The strategies of substitution described earlier proved useful in identifying issues, ideas, and social contexts that were unaccounted for in advice texts. I also looked for inherent contradictions in advice which often suggested silences.
The analytic strategy of multi-vocality was useful in identifying resistance and counter-discourses in advice. For example, much literacy advice from the 1950s onward encouraged families to spurn TV, movies and other pursuits deemed to interfere with literacy, to make more time for the more culturally desirable practice of family story reading. The persistence of discourses of literacy that emphasize family reading suggests that indeed this may not have been the central practice of the ideal family it was deemed to be.
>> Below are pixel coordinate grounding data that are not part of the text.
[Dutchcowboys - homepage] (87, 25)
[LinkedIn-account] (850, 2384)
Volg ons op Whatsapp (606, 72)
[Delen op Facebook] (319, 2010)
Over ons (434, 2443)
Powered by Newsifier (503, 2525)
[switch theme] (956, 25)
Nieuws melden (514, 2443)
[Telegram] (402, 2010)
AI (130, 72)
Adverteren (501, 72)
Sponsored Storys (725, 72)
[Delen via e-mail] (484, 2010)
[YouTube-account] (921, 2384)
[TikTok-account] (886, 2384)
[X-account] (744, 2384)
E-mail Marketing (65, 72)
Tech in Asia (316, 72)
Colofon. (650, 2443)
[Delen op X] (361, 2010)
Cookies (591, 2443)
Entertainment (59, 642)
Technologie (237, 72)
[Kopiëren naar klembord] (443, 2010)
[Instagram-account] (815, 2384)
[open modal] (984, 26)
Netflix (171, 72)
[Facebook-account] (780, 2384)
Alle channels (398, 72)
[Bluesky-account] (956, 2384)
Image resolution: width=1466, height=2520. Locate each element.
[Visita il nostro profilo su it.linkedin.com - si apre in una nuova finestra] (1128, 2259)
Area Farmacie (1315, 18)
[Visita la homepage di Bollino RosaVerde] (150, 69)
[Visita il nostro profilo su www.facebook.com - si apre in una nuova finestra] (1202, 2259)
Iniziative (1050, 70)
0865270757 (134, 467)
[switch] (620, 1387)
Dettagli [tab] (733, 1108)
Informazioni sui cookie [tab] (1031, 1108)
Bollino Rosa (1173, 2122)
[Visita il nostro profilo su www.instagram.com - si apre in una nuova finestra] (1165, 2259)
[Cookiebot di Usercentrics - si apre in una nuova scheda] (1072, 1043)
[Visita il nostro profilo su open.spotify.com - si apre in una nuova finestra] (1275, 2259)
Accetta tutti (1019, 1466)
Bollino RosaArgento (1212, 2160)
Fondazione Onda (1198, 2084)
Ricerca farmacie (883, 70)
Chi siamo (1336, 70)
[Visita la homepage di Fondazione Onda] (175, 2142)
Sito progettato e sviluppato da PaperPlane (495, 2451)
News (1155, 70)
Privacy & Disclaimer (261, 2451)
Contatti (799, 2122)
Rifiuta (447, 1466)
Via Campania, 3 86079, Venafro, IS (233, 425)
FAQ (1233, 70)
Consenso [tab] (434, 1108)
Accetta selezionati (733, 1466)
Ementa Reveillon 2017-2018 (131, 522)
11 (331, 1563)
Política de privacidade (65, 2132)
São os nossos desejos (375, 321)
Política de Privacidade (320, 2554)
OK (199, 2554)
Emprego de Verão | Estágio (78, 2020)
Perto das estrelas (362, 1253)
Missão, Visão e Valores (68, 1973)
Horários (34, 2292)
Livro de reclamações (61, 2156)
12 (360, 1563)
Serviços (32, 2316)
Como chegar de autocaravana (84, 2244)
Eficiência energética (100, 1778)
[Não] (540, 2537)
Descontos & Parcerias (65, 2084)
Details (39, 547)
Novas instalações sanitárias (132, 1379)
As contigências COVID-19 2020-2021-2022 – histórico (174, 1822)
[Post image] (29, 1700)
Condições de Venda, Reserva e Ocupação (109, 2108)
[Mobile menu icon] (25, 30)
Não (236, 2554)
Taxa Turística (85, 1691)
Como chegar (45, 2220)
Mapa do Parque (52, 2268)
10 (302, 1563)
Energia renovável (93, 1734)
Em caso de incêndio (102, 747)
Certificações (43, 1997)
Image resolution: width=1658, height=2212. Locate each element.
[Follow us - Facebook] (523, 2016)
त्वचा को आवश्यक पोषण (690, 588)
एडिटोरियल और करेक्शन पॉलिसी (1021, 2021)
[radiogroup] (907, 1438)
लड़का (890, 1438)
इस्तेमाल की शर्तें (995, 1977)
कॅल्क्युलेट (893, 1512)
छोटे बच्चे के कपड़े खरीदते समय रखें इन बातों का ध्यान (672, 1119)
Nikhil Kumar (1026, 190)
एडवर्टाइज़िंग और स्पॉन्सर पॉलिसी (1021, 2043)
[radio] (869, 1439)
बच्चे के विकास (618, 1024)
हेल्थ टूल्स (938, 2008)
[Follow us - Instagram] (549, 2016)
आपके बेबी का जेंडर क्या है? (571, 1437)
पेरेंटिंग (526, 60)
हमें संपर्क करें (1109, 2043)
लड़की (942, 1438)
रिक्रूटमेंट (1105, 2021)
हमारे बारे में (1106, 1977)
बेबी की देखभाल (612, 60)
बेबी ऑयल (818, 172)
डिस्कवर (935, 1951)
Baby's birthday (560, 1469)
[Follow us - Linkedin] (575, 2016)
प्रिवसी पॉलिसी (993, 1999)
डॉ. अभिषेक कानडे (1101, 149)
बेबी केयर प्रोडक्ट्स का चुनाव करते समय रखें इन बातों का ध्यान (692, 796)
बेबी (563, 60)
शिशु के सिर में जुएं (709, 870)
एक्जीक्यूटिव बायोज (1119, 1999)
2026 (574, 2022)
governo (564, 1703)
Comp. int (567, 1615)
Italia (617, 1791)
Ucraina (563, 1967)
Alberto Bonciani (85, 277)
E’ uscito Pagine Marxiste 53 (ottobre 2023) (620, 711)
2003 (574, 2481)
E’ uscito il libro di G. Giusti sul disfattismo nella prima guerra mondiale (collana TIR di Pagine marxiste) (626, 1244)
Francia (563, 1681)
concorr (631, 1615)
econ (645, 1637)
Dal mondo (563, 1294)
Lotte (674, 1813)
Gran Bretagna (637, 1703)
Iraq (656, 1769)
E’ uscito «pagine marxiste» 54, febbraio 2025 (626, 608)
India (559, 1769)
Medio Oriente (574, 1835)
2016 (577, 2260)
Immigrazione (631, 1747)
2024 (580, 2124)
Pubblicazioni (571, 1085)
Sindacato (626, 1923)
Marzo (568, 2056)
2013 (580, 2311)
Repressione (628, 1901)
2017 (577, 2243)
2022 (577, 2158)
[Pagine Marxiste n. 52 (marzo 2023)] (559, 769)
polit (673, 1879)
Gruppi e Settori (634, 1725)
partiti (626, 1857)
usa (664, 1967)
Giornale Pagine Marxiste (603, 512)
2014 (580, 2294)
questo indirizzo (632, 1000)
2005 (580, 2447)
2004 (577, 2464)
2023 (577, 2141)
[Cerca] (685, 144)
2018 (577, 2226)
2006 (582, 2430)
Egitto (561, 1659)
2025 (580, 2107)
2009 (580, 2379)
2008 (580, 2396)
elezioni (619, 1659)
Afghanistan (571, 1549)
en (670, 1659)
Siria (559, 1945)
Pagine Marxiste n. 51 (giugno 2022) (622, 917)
This also suggests the difficulty many mothers and families have in inhabiting these discourses, a point made by Flint (1993) in her history titled The Woman Reader. Flint showed that in the Nineteenth Century, women’s reading was considered dangerous, as it disrupted the discourses of morality and femininity that idealized the compliant wife and mother who had no need for learning beyond fulfilling the needs of her family. And yet the large volume of advice warning against the dangers of women’s reading suggests that the practice was in fact widespread and desirable to women. Women not only negotiated a place for themselves within the dominant discourses of femininity, but also actively resisted these discourses in choosing to be readers and writers. Thus, attending to the practices that advice texts attempt to counter, as well as what they explicitly encourage, provides insights to the ways in which mothers, fathers, and children negotiate “ideal” literacy and “ideal” mothering.